**Data items**
========================================
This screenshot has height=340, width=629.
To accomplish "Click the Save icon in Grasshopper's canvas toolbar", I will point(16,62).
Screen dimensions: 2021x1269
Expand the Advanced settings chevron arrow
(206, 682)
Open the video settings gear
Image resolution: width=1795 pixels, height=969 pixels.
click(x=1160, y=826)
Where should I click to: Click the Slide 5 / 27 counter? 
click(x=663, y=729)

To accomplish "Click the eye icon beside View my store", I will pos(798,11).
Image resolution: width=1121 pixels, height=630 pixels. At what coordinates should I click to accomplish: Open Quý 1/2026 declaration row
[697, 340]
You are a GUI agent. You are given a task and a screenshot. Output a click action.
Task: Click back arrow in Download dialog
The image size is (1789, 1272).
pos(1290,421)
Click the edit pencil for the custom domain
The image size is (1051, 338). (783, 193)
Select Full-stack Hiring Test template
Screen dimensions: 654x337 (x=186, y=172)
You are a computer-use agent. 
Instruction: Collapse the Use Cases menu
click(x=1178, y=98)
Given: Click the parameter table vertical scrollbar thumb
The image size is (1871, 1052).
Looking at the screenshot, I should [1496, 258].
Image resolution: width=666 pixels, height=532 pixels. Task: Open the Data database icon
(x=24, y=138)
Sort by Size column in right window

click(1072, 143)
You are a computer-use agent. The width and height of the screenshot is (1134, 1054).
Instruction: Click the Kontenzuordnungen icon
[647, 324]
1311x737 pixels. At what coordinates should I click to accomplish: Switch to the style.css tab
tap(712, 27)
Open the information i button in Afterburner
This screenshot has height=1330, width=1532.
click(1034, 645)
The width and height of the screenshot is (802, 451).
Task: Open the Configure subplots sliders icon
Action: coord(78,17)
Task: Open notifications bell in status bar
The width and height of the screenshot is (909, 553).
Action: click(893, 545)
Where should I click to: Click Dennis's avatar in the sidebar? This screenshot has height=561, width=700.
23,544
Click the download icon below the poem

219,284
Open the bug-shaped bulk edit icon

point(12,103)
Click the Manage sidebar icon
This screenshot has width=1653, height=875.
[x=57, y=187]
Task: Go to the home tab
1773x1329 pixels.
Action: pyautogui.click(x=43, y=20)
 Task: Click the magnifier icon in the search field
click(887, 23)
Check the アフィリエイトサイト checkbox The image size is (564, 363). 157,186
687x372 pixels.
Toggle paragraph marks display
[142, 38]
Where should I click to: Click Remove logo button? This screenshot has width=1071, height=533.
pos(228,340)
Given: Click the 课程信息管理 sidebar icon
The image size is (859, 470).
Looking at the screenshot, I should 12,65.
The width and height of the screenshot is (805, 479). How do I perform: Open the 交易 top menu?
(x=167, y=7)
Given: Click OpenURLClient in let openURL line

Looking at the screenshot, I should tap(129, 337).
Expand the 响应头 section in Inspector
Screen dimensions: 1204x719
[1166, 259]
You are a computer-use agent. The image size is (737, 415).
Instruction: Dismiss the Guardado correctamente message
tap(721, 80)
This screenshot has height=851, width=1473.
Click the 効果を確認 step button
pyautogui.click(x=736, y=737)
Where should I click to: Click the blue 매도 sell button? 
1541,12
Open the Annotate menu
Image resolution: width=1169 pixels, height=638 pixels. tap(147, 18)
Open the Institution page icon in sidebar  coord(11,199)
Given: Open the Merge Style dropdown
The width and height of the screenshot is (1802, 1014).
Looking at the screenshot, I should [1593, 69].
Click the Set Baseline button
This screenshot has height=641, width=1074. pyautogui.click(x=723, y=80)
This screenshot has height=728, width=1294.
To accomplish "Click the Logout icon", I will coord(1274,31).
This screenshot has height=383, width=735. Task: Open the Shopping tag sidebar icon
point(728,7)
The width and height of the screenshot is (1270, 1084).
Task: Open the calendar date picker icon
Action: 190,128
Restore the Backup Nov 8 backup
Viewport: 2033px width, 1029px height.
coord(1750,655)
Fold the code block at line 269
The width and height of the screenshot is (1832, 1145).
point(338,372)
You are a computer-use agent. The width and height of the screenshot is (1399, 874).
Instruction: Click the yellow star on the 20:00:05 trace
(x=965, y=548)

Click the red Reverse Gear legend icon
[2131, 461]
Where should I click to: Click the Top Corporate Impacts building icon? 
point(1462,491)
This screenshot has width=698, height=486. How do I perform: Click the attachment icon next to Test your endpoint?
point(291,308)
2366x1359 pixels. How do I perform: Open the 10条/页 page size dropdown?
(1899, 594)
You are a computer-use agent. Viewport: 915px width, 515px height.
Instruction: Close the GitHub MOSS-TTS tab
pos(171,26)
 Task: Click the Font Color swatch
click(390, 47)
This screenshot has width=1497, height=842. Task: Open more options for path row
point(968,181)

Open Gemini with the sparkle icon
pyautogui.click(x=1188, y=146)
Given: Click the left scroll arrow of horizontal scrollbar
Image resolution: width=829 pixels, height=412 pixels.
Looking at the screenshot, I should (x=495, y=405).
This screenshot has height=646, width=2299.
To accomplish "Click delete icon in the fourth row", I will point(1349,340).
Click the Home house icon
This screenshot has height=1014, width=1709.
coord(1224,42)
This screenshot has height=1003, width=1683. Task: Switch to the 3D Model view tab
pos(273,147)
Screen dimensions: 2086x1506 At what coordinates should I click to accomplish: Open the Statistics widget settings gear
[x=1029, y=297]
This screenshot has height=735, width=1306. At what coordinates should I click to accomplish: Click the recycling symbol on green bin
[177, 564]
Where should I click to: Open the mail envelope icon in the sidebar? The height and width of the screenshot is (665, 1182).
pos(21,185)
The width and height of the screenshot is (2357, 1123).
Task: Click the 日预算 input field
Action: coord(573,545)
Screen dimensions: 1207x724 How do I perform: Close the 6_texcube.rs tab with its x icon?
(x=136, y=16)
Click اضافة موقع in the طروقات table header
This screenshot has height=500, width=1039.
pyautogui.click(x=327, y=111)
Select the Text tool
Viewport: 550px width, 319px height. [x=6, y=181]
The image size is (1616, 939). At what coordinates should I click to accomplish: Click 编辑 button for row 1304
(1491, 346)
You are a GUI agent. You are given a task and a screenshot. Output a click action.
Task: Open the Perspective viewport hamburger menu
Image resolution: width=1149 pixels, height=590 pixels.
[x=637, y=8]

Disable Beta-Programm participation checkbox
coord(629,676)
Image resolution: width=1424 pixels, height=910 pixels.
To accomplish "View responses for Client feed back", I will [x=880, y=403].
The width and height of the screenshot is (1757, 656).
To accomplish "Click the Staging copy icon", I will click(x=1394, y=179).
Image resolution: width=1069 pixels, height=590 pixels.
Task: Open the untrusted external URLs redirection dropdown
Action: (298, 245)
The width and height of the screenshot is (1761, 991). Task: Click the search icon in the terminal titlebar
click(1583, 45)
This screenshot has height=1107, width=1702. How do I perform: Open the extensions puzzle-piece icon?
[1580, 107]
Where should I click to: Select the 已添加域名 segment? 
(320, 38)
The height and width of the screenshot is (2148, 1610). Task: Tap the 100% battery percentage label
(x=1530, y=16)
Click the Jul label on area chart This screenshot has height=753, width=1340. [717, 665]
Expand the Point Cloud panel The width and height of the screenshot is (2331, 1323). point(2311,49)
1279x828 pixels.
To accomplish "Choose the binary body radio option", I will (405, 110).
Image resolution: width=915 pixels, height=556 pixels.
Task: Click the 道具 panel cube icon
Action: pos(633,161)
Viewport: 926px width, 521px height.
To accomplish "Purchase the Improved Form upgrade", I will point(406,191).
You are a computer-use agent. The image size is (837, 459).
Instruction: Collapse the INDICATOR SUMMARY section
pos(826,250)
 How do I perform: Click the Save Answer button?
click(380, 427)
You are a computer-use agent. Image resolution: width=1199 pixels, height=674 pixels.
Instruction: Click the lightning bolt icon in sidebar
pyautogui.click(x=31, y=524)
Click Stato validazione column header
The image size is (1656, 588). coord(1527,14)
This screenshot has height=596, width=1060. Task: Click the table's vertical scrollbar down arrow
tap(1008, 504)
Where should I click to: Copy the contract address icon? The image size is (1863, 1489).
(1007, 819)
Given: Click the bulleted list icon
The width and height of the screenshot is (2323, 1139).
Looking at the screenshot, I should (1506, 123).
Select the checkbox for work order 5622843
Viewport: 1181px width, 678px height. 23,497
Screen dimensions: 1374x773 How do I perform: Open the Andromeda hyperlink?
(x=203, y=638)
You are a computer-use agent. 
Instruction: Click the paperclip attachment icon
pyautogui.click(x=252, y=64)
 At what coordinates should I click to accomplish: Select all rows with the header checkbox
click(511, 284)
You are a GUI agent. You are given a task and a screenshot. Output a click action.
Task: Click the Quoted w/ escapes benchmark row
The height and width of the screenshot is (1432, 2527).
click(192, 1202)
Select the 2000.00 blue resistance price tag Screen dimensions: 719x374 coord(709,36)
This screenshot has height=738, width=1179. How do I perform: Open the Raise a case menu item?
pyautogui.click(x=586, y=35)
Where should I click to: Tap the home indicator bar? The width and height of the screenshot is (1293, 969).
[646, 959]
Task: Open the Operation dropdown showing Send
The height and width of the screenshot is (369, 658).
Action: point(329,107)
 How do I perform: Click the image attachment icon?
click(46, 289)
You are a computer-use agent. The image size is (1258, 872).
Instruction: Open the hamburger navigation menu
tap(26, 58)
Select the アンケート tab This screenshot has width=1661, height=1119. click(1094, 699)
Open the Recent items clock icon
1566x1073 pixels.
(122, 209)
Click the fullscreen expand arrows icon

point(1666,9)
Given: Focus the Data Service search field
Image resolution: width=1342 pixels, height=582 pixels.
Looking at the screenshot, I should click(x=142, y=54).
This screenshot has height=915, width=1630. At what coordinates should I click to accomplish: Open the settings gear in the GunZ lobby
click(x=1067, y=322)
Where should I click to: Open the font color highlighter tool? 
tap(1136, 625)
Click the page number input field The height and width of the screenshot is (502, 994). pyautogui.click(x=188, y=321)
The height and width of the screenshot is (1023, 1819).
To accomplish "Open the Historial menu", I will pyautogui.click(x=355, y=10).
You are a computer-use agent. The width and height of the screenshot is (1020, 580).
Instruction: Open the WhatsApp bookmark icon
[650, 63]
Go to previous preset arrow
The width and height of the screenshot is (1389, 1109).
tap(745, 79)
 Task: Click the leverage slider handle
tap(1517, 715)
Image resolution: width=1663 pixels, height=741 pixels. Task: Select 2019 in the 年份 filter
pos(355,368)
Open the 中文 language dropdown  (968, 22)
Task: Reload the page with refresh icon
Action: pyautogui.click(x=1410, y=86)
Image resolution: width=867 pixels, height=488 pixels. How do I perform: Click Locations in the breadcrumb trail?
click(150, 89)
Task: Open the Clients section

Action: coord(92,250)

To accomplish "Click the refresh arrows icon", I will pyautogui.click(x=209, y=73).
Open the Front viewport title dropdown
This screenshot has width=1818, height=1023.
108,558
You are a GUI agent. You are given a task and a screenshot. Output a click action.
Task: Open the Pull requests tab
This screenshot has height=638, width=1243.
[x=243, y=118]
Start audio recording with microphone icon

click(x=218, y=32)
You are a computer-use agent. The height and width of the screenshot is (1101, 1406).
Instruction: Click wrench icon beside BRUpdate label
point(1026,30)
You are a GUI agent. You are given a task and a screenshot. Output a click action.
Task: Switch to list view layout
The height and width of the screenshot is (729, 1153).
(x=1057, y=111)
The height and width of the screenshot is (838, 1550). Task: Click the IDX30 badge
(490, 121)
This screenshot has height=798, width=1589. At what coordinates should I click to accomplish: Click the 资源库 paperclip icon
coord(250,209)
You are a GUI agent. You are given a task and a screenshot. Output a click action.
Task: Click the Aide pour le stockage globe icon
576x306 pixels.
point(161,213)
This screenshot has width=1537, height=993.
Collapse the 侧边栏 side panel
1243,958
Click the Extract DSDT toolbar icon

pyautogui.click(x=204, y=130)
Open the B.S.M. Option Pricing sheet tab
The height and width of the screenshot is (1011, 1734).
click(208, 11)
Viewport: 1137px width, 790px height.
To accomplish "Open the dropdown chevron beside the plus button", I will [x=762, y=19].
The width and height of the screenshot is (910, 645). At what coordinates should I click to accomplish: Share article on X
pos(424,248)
========================================
**EXERCISE GOAL**
After reading each line of the data, give only the number of lines that include the word "list".

**EXERCISE OUTPUT**
2